È proprio nel piccolo e meraviglioso borgo, frazione di Castelraimondo, che l’amministrazione comunale cittadina, l’Associazione Nazionale Marinai d’Italia di Porto Potenza Picena e il vicesindaco di Potenza Picena Giulio Casciotti, hanno voluto celebrare il ricordo dei sommergibilisti caduti e nello specifico la figura di Buglioni, “un montanaro con la passione per il mare” che ha difeso a costo della vita la sua patria. Appena sedicenne, Buglioni si arruolò nella Regia Marina Militare in qualità di allievo elettricista. Superato il corso di base, fu inviato a bordo di un’unita di superficie dove ottenne la qualifica di sottocapo, finché con l’entrata in guerra dell’Italia nel 1940 viene imbarcato a bordo del sommergibile Malachite.

Nel corso del conflitto il Malachite partecipò a numerose e diversificate missioni nel Mar Mediterraneo, consistenti nel trasporto di truppe e materiali bellici, nel pattugliamento nonché in azioni offensive, fino al giorno del suo affondamento.
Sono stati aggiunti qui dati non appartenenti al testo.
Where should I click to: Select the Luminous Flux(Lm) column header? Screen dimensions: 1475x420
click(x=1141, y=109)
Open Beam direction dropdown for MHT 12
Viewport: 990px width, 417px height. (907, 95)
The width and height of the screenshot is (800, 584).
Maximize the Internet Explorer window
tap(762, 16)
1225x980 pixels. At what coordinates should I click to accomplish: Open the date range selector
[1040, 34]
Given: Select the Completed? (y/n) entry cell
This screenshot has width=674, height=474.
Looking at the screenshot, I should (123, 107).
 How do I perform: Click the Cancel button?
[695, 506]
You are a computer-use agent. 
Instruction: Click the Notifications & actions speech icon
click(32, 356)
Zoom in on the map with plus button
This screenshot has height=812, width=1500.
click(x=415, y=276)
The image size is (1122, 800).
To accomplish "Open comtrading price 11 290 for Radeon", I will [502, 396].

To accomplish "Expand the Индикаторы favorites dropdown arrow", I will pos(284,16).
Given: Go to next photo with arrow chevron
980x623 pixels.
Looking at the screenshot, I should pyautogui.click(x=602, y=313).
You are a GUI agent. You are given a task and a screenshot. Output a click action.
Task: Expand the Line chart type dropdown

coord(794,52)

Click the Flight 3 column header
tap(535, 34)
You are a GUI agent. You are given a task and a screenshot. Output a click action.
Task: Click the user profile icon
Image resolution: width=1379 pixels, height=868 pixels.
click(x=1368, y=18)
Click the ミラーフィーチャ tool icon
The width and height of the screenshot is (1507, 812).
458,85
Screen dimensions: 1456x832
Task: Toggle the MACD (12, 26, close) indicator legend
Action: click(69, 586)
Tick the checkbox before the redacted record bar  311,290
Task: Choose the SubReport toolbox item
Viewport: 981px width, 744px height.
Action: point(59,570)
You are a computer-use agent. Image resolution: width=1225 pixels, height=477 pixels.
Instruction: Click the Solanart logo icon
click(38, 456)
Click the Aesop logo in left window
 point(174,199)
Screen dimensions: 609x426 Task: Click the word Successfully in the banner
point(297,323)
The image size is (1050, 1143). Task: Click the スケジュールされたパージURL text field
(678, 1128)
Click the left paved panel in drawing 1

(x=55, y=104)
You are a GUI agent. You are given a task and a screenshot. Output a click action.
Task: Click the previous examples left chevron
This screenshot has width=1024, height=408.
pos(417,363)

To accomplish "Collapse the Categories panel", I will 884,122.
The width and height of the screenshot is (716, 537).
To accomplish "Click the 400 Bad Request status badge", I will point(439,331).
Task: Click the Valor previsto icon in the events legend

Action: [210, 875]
Nel febbraio del 1943, di ritorno da una missione in Algeria dove si era recato per sbarcare un gruppo di incursori, il Malachite, che si trovava in prossimità delle coste meridionali della Sardegna in procinto di attraccare presso il porto di Cagliari, fu intercettato da un sommergibile nemico, l’olandese Dolphin per la precisione, che con un siluro riuscì a centrarlo nella zona poppiera e nel giro di un minuto colò a picco. Dei quarantotto membri dell’equipaggio soltanto in tredici riuscirono a mettersi in salvo e tra questi non vi era Dino Buglioni che con il Malachite si inabissò nelle profondità marine senza più fare ritorno nella sua amata Castel Santa Maria, dove oggi una lapide ne ricorda il supremo sacrificio. È proprio lì che domenica, alla presenza dei suoi familiari, è stata deposta una corona d’alloro e letta la preghiera del marinaio.

Per l’amministrazione comunale di Castelraimondo erano presenti il sindaco Patrizio Leonelli, il vicesindaco Roberto Pupilli, l’assessore Elisabetta Torregiani, il presidente del Consiglio Comunale Luigi Bonifazi e il consigliere Renzo Marinelli.